Swift, early in her career, was somewhat able to straddle the expectation of being both the mature, authentic artist as well as the wide-eye ingénue. People saw her as this naive, lovable girl who could play the role of the underdog, and who wrote songs that other young women could see themselves in. However, her strange ability to straddle this divide meant that she was also attacked from both sides. People accused her of inauthenticity, of not really writing her music, and criticized her surprised face every time she won an award. At the same time, they accused her of immaturity, of writing cliche, unserious music that only appealed to teenage girls (as always, the go-to insult). How someone can simultaneously be criticized for not writing their own music as well as the musical content within those songs is beyond me.
All of this history, the way in which Swift has been besieged from both sides of this spectrum, is what makes her confessions within “Nothing New” so much more powerful all these years later. Within an artistic process that is quite literally about reclaiming your past, “Nothing New” revealed the way in which Swift had understood for all along how fragile her success was:
They tell you while you're young
"Girls, go out and have your fun"
Then they hunt and slay the ones who actually do it
Criticize the way you fly when you're soarin' through the sky
Shoot you down and then they sigh, and say
"She looks like she's been through it"
She was around 21 when she wrote Red, still seen by many as an ingénue. It’s interesting to that she chose not to release this song with the rest of the album all those years ago, and I can’t help but wonder if part of it was because she was worried about it becoming a self-fulfilling prophecy, that as she pushed beyond her country-starlet image into mainstream pop, people would get sick of her. She was all too aware of the protection that being the ingénue granted her, and releasing a song addressing the limitations and anxieties of that label could very well have shattered this perfect illusion she’d managed to craft.
That’s why I was so elated when she did release it with the rerecord, because her ability to put words to an indescribable feeling calls out this expectation. It makes us look for it in our world now.
It could just be me, but lately I’ve felt like “Nothing New” is part of a broader movement to recognize the dangers of expecting emotional maturity in female art. I think now we’re finally starting to understand that the adolescent experience of women is just as worthy of acclaim and attention as the adolescent experience of men. Beyond being at the center of almost every mania our country has seen, pieces of popular culture that gives girls words for the emotions they’re experiencing, even if those emotions are irrational, and yes, immature, can also be great art.

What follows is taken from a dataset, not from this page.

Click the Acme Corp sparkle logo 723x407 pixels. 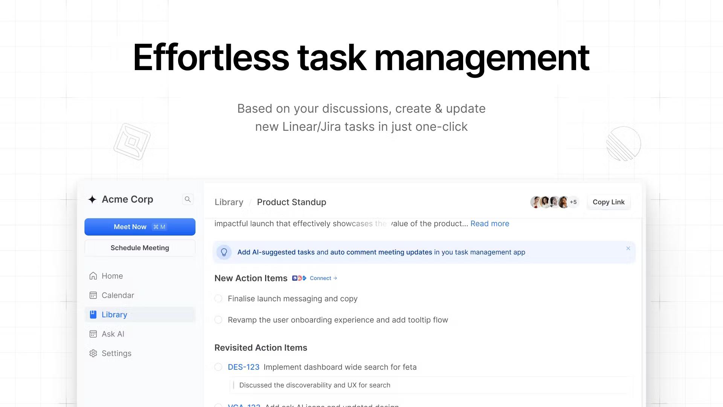click(92, 199)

About three months ago, Olivia Rodrigo released an album called Guts, and I fell in love with it, because it’s about the very dichotomy between the ingenue and the mature woman. It’s an album of expectations: the artistic ones set after the success of Sour, societal ones about the ways in which we ask female public figures to be role models, and the social ones, where we convince ourselves that we’ll date the right person or tell the right joke. In Guts, she makes a conscious choice not to meet them. In these songs, she fails (a lot), makes the same mistakes over and over again, and feels like an idiot most of the time, but ultimately refuses to be anything other than a 19 year old under an extraordinary amount of pressure. It’s a declaration that yes, the emotions in these songs, immature as they might be, are important, and everyone deserves a soundtrack to belt out in their car when they need to feel understood.